Erklären, was nicht zu erklären ist

NEONAZI-AKTEN GESCHREDDERT

Nicht sensibel, ausgerechnet bei dieser Mordserie? Wo, wenn nicht hier, will man sensibel sein?

Eine Sicherheitsschleuse muss passieren, wer den Berliner Verfassungsschutz betreten will. Gläserne Türen, die sich auf Knopfdruck von Männern hinter Scheiben öffnen. Dahinter: lange, bilderlose Gänge, geschlossene Türen.

Hinter einer Tür saß dieser Woche die Chefin des Hauses, Claudia Schmid, eine nüchterne Frau mit Kurzhaarschnitt, und versuchte zu erklären, was nicht zu erklären war. Ausgerechnet ihr Referatsleiter, zuständig für Rechtsextremismus, hatte im Juni 57 Akten über Berliner Neonazis schreddern lassen. 32 Ordner davon sollten archiviert werden.

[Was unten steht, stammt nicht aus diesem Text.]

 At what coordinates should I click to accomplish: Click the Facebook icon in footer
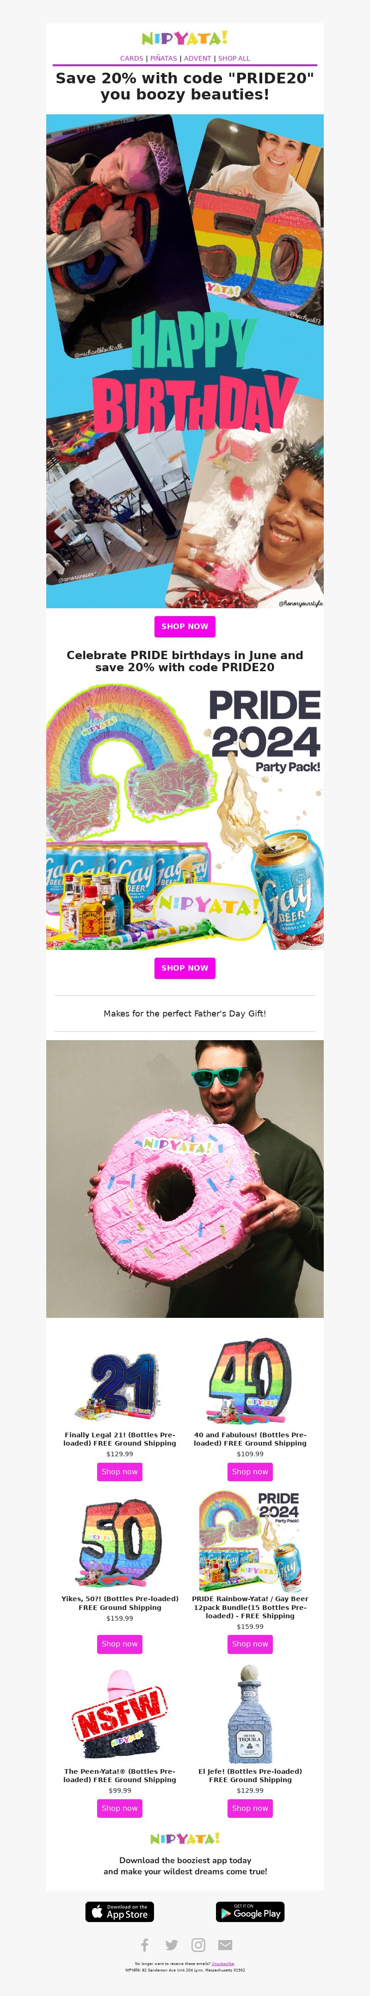click(x=145, y=1945)
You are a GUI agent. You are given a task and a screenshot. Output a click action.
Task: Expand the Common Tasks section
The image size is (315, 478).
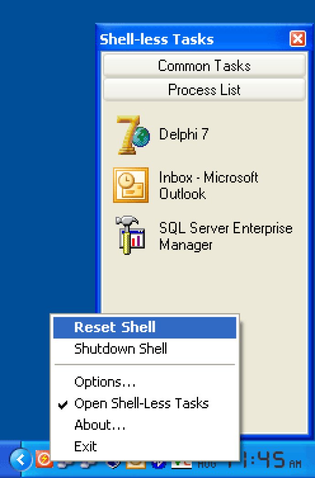coord(205,66)
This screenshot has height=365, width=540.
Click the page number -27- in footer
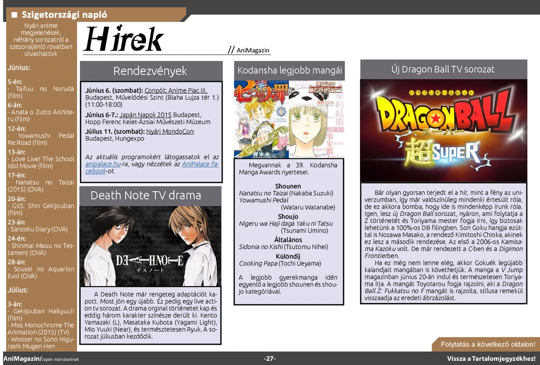point(270,359)
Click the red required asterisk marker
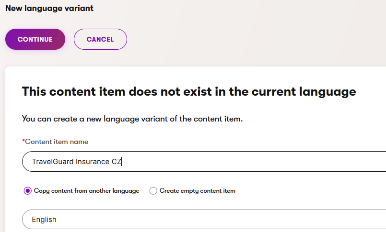Screen dimensions: 386x232 point(23,141)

Es dürfte etwas mit der Sicherheitsschleuse zu tun haben. Hermetisch schirmt sie die Geheimdienstler von der Außenwelt ab. Offenbar so undurchdringlich, dass nicht mal auffiel, dass im letzten November eine Neonazi-Zelle aufflog, die über Jahre unbehelligt zehn Menschen ermordete, Sprengstoffanschläge verübte, Banken überfiel. Dass seit Monaten über das Sicherheitsversagen diskutiert wurde, Ermittler bundesweit Akten sichteten. Zumindest war all dies vergessen, an diesem Junitag hinter der Sicherheitsschleuse.

Einiges weiß man über den 57 Jahre alten Referatsleiter. Sohn eines griechischen Kapitäns, passionierter Reisender, Liebhaber von Balkanmusik. Ein Polizist, seit Jahren auf seinem Posten im Verfassungsschutz. Im Frühjahr berichtete er in der Neuköllner Sehitlik-Moschee über rechte Hetzbriefschreiber.

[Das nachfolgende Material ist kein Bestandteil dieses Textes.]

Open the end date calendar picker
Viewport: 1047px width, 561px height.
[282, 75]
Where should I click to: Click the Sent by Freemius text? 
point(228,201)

Ausgerechnet er dachte im Juni nicht an das Staatsversagen in der NSU-Sache, sortierte die Ordner einfach aus zum Häckseln? Stolperte auch nicht über den Namen „Landser“ – die Nazi-Band, die sich mit NSU-Freunden umgab –, als er mit zwei Kollegen stundenlang die Akten zum Schreddern ausheftete? Glauben wir mal seiner Chefin, all dies sei unabsichtlich geschehen, der Mann mit den Gedanken woanders gewesen. Bleibt die Frage: Wenn der Verfassungsschutz hier nicht bei der Sache ist – was taugt er dann für seine Aufgabe?

„Höchst ärgerlich“, nannte Claudia Schmid das Schreddern. „Unentschuldbar“, nannte es CDU-Innensenator Frank Henkel. Als er sich jüngst schon einmal in die NSU-Affäre verstrickte, monatelang über den langjährigen Berliner V-Mann schwieg, fand Henkel eine Entschuldigung: Nicht sensibel genug sei er gewesen. Nun war auch der Referatsleiter unsensibel. Eine schlimme Erklärung: Nicht sensibel, ausgerechnet bei dieser Mordserie? Wo sonst wollen sie sensibel sein?

Henkel sitzt im selben Haus wie der Verfassungsschutz. Wenn diese beiden all das da draußen, die Ermittlungsfehler, den Vertrauensverlust, nicht mehr mitbekommen – vielleicht sollten sie dann mal die Sicherheitsschleuse aufsperren?